PABLO – Seven Flathead Nation tribal member interns with the Montana Indian Youth Small Business Program made a visit to the CSKT Tribal Council last Thursday. They thanked the leaders for the opportunity to work at local businesses across the Flathead Reservation this summer and tell of their advantageous and gratifying experiences learning the business world.
Earlier this year the CSKT Economic Development Office (EDO) recruited local business to sponsor the interns. Access Montana, Eagle Bank, Valley Bank, S and K Technologies, Blue Bay Campground and the Lake County Community Development Corporation (a non-profit business) stepped up to pass on the baton of knowledge.
This year the EDO internship program had the most interns of the three-year State Tribal Economic Development Commission grant. The first year there were three interns, the second year two and this year six.
Economic Development Office Director Janet Camel, told the Tribal Council that EDO started recruiting sponsors in January.
“We had about nine sponsors and some dropped out because they realized it (internship) wasn’t for them,” Camel said. “However, there was some local business that wanted to train a young mind for their business to ‘Carry it on.’”
The EDO received several applicants. Selections were based on: the application, letter of recommendation, transcripts, and proof of enrollment. Applicants mentioned their career job interest and the EDO helped match them to interview with sponsors. “Dacia (Whitworth) was a big help in that,” Camel said.
The interns for the third and last year of the State Tribal Economic Development Commission grant for the pilot Montana Indian Youth Small Business Program were: Sariel Sandoval, Access Montana; Alana Earthboy, Eagle Bank; Reese Bird, Valley Bank; Patricia Hendrickx, Blue Bay Campground; Lynnette Powderface, S&K Technologies; and Tynneal Flammond, Mission Mountain Enterprises.

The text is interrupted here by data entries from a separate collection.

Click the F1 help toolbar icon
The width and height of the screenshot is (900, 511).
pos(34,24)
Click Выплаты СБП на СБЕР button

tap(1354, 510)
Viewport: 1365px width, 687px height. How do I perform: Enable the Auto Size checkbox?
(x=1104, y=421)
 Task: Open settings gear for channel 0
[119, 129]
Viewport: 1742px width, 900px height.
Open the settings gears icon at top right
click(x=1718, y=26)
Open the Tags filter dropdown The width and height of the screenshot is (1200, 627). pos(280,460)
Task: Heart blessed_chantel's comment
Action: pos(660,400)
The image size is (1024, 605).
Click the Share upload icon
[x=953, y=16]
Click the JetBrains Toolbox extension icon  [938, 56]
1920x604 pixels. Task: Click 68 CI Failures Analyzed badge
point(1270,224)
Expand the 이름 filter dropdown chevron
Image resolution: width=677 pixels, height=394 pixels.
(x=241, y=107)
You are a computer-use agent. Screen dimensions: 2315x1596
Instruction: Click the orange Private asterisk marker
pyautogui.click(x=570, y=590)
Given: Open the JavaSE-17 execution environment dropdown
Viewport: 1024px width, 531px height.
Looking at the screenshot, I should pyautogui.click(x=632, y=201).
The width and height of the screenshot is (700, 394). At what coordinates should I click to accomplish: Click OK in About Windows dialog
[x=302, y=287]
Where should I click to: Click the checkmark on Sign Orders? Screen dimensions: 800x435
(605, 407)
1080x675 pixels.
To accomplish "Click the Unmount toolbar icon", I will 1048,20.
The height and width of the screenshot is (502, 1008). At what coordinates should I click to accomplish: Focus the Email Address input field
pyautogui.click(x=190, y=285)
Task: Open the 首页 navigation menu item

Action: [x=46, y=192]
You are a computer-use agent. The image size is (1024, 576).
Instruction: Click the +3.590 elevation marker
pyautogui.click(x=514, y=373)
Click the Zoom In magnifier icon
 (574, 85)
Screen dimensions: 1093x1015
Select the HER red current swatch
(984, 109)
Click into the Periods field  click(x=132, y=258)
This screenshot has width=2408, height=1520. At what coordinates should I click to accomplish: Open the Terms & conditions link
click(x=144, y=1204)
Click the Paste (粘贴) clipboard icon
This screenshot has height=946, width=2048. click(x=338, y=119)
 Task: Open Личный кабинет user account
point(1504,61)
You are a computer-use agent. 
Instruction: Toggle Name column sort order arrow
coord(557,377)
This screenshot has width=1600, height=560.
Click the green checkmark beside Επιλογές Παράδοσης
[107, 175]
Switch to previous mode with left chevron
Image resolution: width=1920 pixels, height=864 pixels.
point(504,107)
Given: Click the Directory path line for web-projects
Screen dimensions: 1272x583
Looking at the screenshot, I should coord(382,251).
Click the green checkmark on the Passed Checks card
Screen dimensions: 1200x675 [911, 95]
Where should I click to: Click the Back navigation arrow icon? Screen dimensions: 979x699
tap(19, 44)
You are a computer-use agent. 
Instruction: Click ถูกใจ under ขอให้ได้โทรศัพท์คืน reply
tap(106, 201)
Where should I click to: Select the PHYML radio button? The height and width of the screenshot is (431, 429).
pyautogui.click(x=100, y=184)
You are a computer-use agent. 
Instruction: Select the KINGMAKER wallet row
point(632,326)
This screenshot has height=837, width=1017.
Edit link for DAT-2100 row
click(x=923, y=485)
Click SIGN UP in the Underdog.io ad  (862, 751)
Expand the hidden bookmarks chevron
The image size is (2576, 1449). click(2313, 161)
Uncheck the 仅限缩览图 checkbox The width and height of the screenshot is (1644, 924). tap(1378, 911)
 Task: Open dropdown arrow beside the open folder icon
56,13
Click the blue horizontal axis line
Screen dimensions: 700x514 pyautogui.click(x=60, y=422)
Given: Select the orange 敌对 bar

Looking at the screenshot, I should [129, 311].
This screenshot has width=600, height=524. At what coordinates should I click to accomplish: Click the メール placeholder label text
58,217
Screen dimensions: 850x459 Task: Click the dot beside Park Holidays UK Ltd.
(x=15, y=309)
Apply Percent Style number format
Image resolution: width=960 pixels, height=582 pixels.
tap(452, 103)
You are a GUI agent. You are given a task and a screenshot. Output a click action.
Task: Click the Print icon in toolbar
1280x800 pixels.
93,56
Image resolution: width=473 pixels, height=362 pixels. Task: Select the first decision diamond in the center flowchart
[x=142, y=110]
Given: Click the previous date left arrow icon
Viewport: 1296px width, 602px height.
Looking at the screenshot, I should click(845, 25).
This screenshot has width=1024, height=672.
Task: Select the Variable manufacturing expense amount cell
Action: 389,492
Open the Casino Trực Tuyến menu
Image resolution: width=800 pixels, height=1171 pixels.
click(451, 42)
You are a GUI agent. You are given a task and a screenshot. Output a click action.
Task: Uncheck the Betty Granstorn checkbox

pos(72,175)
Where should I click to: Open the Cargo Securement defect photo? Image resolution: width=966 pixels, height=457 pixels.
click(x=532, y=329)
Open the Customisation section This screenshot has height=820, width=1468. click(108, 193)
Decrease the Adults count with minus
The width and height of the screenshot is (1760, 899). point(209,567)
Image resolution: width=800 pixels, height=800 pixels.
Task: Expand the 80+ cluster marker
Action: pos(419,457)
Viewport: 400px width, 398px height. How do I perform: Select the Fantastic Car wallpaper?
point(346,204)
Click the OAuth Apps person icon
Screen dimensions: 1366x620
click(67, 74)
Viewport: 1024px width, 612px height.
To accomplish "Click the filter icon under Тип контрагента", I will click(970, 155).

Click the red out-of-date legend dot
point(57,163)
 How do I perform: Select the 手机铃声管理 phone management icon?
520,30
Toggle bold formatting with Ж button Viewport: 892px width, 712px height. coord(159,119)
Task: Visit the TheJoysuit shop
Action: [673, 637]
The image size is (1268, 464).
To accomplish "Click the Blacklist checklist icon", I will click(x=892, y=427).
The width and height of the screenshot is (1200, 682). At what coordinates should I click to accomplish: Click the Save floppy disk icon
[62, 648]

Camel said the EDO with Tribal Council approval applied for the state grant more than three years ago to provide an opportunity for tribal member youth to learn how businesses operate, gain some work experience and further develop communication and customer service skills, and basically learn “behind the scenes” business management that is the real picture of dedication and perseverance.
CSKT is one of two tribes in the state of Montana to receive the grant.
Each of the six interns, including one intern from the first year, described their work experiences along with their sponsors last Thursday at the Tribal Council chambers.
Valley Bank Intern Reese Bird will be continuing following the internship as a bank employee.
What they learned and the best practices.
“It is a great program. I got to see from beginning to end and make a choice where I wanted to go,” Bird told the Tribal Council members. “This really introduced me and further my career in business and figure out where I want to go.”
Bird said she appreciated learning that each individual person matters in a company. “A good attitude keeps everything running smooth,” she said.
“It really taught me a lot about the mechanics of business, logistics and cash flow,” said first-year intern Louis Bunce. He told the Tribal Council the opportunity gave him the chance to learn the tiny details of running a business that he may have overlooked. “It was really cool to learn from someone that already figured it out.”
Earthboy learned that to run a good business the key is a good attitude and mindset. Working together and being patient and learning to understand is a business practice she walked away with.
Powderface said it was the teamwork at S&K Technologies that helped her gain insight of the business. “I was all over the place asking questions and asking why we do it this way,” she said during the luncheon share time. Asking for help and receiving the help is valuable, she said.
Flammond said keeping open communication and asking “why” was valuable to her learning opportunity. Being on the same page and talking to each other is important, she said. Flammond said she learned the business from front desk, to back on the processing floor learning customer service, to being on top of a process where there can’t be mistakes or it sets back the whole operation. “We were always moving; there wasn’t any leeway,” she said
Hendrickx said the practice she learned at Blue Bay Campground was being able to problem solve on a moment’s notice. “Communicating with angry customers you have to remain mellow and level headed,” she said. “When you keep a smile on your face it’s easier to talk to another person when they are upset.”
Sandoval said bouncing around to a variety of positions and putting customers first helped her grow as a professional this summer. “We would drop everything when a customer came in,” she said, adding that customers are the main support of the business and learning to understand what they need and promptly getting the answer is key. Sandoval said it was stressful at first handling unhappy customers but as time went on it got easier.
Dixon District Tribal Council Rep. Anita Matt congratulated the interns and told fellow council members finding funding opportunities for future internships should be on their to-do-list.
Camel said when she heard the interns describe their experiences both in past years and last week she was proud of their enthusiasm, their dedication and interest in learning.
“Their appreciation of teamwork, and how each individual in a business plays a role that the other team members rely upon, was very insightful,” Camel said. “These individuals more than met my expectations for a successful program and I wish them all the best in their future careers.”
“They seem like the varsity team,” said Hot Springs District Tribal Council Rep. Leonard Gray.